WRITTEN INSTRUCTION:
Turn every line of the records below into a numbered list, skipping any blank lines.

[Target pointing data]
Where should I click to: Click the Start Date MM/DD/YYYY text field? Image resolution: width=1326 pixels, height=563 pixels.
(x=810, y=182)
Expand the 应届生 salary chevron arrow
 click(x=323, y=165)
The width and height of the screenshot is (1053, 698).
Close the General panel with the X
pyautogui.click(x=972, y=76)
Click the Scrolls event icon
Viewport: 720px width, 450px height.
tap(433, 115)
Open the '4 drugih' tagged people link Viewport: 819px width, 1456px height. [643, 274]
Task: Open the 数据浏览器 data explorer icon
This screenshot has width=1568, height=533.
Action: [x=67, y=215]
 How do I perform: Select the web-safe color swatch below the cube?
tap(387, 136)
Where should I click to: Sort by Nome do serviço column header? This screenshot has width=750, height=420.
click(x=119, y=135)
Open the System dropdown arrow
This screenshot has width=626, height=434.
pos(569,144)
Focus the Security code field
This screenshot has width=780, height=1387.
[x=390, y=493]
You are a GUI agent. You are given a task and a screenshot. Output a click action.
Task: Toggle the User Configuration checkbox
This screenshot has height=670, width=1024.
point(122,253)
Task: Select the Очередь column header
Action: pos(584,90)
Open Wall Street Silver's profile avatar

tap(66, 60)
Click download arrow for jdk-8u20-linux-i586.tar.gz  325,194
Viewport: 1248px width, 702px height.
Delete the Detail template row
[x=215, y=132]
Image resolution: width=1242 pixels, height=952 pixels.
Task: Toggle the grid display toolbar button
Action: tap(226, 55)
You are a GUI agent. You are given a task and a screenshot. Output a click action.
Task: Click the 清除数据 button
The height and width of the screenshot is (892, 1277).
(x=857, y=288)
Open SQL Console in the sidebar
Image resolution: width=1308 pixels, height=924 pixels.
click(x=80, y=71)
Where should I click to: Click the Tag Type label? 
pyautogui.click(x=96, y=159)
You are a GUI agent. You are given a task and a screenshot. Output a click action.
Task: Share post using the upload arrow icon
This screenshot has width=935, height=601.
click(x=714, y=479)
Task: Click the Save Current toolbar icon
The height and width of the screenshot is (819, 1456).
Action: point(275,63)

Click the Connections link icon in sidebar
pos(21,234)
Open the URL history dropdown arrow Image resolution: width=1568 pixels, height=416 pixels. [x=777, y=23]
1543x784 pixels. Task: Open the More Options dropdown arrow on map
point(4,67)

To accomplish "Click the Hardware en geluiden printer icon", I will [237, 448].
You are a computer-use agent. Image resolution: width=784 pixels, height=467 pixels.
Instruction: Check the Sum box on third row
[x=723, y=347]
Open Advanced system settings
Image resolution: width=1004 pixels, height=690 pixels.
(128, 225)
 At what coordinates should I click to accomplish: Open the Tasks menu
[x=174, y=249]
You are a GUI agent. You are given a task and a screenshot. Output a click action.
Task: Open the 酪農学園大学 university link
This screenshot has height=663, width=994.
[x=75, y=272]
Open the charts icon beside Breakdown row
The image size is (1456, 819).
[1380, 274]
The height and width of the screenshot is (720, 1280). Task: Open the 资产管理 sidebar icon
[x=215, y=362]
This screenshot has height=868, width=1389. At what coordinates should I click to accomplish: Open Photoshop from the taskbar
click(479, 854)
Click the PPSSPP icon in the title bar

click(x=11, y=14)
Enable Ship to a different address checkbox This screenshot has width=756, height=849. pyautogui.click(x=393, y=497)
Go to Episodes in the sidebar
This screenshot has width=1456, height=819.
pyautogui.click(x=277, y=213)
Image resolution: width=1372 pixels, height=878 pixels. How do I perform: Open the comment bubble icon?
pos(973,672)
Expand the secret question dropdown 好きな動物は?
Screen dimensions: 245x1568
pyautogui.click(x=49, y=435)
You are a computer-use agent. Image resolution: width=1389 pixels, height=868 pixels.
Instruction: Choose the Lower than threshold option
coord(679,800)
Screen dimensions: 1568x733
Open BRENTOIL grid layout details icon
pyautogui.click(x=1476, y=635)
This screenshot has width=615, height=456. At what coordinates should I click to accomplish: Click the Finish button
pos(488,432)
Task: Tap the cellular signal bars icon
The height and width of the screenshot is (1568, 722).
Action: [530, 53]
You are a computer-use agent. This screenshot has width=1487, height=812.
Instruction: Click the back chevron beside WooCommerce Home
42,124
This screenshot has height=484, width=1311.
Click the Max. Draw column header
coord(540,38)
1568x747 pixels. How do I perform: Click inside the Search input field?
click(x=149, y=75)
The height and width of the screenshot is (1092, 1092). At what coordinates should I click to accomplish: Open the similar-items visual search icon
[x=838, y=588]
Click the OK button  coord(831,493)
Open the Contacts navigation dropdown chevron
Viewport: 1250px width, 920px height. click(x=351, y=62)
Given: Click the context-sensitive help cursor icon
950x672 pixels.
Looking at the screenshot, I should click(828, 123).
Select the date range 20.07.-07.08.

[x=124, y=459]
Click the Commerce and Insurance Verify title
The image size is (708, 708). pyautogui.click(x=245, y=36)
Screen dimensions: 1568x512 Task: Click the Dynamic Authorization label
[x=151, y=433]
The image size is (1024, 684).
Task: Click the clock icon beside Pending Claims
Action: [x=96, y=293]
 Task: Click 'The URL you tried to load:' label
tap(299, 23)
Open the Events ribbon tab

ANSWER IN FULL:
1. Where should I click to: Click the Start Date MM/DD/YYYY text field? Image resolution: width=1326 pixels, height=563 pixels.
2. (x=810, y=182)
3. Expand the 应届生 salary chevron arrow
4.  click(x=323, y=165)
5. The width and height of the screenshot is (1053, 698).
6. Close the General panel with the X
7. pyautogui.click(x=972, y=76)
8. Click the Scrolls event icon
9. Viewport: 720px width, 450px height.
10. tap(433, 115)
11. Open the '4 drugih' tagged people link Viewport: 819px width, 1456px height. [643, 274]
12. Task: Open the 数据浏览器 data explorer icon
13. This screenshot has width=1568, height=533.
14. Action: [x=67, y=215]
15.  How do I perform: Select the web-safe color swatch below the cube?
16. tap(387, 136)
17. Where should I click to: Sort by Nome do serviço column header? This screenshot has width=750, height=420.
18. click(x=119, y=135)
19. Open the System dropdown arrow
20. This screenshot has width=626, height=434.
21. pos(569,144)
22. Focus the Security code field
23. This screenshot has width=780, height=1387.
24. [x=390, y=493]
25. You are a GUI agent. You are given a task and a screenshot. Output a click action.
26. Task: Toggle the User Configuration checkbox
27. This screenshot has height=670, width=1024.
28. point(122,253)
29. Task: Select the Очередь column header
30. Action: pos(584,90)
31. Open Wall Street Silver's profile avatar
32. tap(66, 60)
33. Click download arrow for jdk-8u20-linux-i586.tar.gz  325,194
34. Viewport: 1248px width, 702px height.
35. Delete the Detail template row
36. [x=215, y=132]
37. Image resolution: width=1242 pixels, height=952 pixels.
38. Task: Toggle the grid display toolbar button
39. Action: tap(226, 55)
40. You are a GUI agent. You are given a task and a screenshot. Output a click action.
41. Task: Click the 清除数据 button
42. The height and width of the screenshot is (892, 1277).
43. (x=857, y=288)
44. Open SQL Console in the sidebar
45. Image resolution: width=1308 pixels, height=924 pixels.
46. click(x=80, y=71)
47. Where should I click to: Click the Tag Type label? 
48. pyautogui.click(x=96, y=159)
49. You are a GUI agent. You are given a task and a screenshot. Output a click action.
50. Task: Share post using the upload arrow icon
51. This screenshot has width=935, height=601.
52. click(x=714, y=479)
53. Task: Click the Save Current toolbar icon
54. The height and width of the screenshot is (819, 1456).
55. Action: point(275,63)
56. Click the Connections link icon in sidebar
57. pos(21,234)
58. Open the URL history dropdown arrow Image resolution: width=1568 pixels, height=416 pixels. [x=777, y=23]
59. 1543x784 pixels. Task: Open the More Options dropdown arrow on map
60. point(4,67)
61. To accomplish "Click the Hardware en geluiden printer icon", I will [237, 448].
62. You are a computer-use agent. Image resolution: width=784 pixels, height=467 pixels.
63. Instruction: Check the Sum box on third row
64. [x=723, y=347]
65. Open Advanced system settings
66. Image resolution: width=1004 pixels, height=690 pixels.
67. (128, 225)
68.  At what coordinates should I click to accomplish: Open the Tasks menu
69. [x=174, y=249]
70. You are a GUI agent. You are given a task and a screenshot. Output a click action.
71. Task: Open the 酪農学園大学 university link
72. This screenshot has height=663, width=994.
73. [x=75, y=272]
74. Open the charts icon beside Breakdown row
75. The image size is (1456, 819).
76. [1380, 274]
77. The height and width of the screenshot is (720, 1280). Task: Open the 资产管理 sidebar icon
78. [x=215, y=362]
79. This screenshot has height=868, width=1389. At what coordinates should I click to accomplish: Open Photoshop from the taskbar
80. click(479, 854)
81. Click the PPSSPP icon in the title bar
82. click(x=11, y=14)
83. Enable Ship to a different address checkbox This screenshot has width=756, height=849. pyautogui.click(x=393, y=497)
84. Go to Episodes in the sidebar
85. This screenshot has width=1456, height=819.
86. pyautogui.click(x=277, y=213)
87. Image resolution: width=1372 pixels, height=878 pixels. How do I perform: Open the comment bubble icon?
88. pos(973,672)
89. Expand the secret question dropdown 好きな動物は?
90. Screen dimensions: 245x1568
91. pyautogui.click(x=49, y=435)
92. You are a computer-use agent. Image resolution: width=1389 pixels, height=868 pixels.
93. Instruction: Choose the Lower than threshold option
94. coord(679,800)
95. Screen dimensions: 1568x733
96. Open BRENTOIL grid layout details icon
97. pyautogui.click(x=1476, y=635)
98. This screenshot has width=615, height=456. At what coordinates should I click to accomplish: Click the Finish button
99. pos(488,432)
100. Task: Tap the cellular signal bars icon
101. The height and width of the screenshot is (1568, 722).
102. Action: [530, 53]
103. You are a computer-use agent. This screenshot has width=1487, height=812.
104. Instruction: Click the back chevron beside WooCommerce Home
105. 42,124
106. This screenshot has height=484, width=1311.
107. Click the Max. Draw column header
108. coord(540,38)
109. 1568x747 pixels. How do I perform: Click inside the Search input field?
110. click(x=149, y=75)
111. The height and width of the screenshot is (1092, 1092). At what coordinates should I click to accomplish: Open the similar-items visual search icon
112. [x=838, y=588]
113. Click the OK button  coord(831,493)
114. Open the Contacts navigation dropdown chevron
115. Viewport: 1250px width, 920px height. click(x=351, y=62)
116. Given: Click the context-sensitive help cursor icon
117. 950x672 pixels.
118. Looking at the screenshot, I should click(828, 123).
119. Select the date range 20.07.-07.08.
120. [x=124, y=459]
121. Click the Commerce and Insurance Verify title
122. The image size is (708, 708). pyautogui.click(x=245, y=36)
123. Screen dimensions: 1568x512 Task: Click the Dynamic Authorization label
124. [x=151, y=433]
125. The image size is (1024, 684).
126. Task: Click the clock icon beside Pending Claims
127. Action: [x=96, y=293]
128.  Task: Click 'The URL you tried to load:' label
129. tap(299, 23)
130. Open the Events ribbon tab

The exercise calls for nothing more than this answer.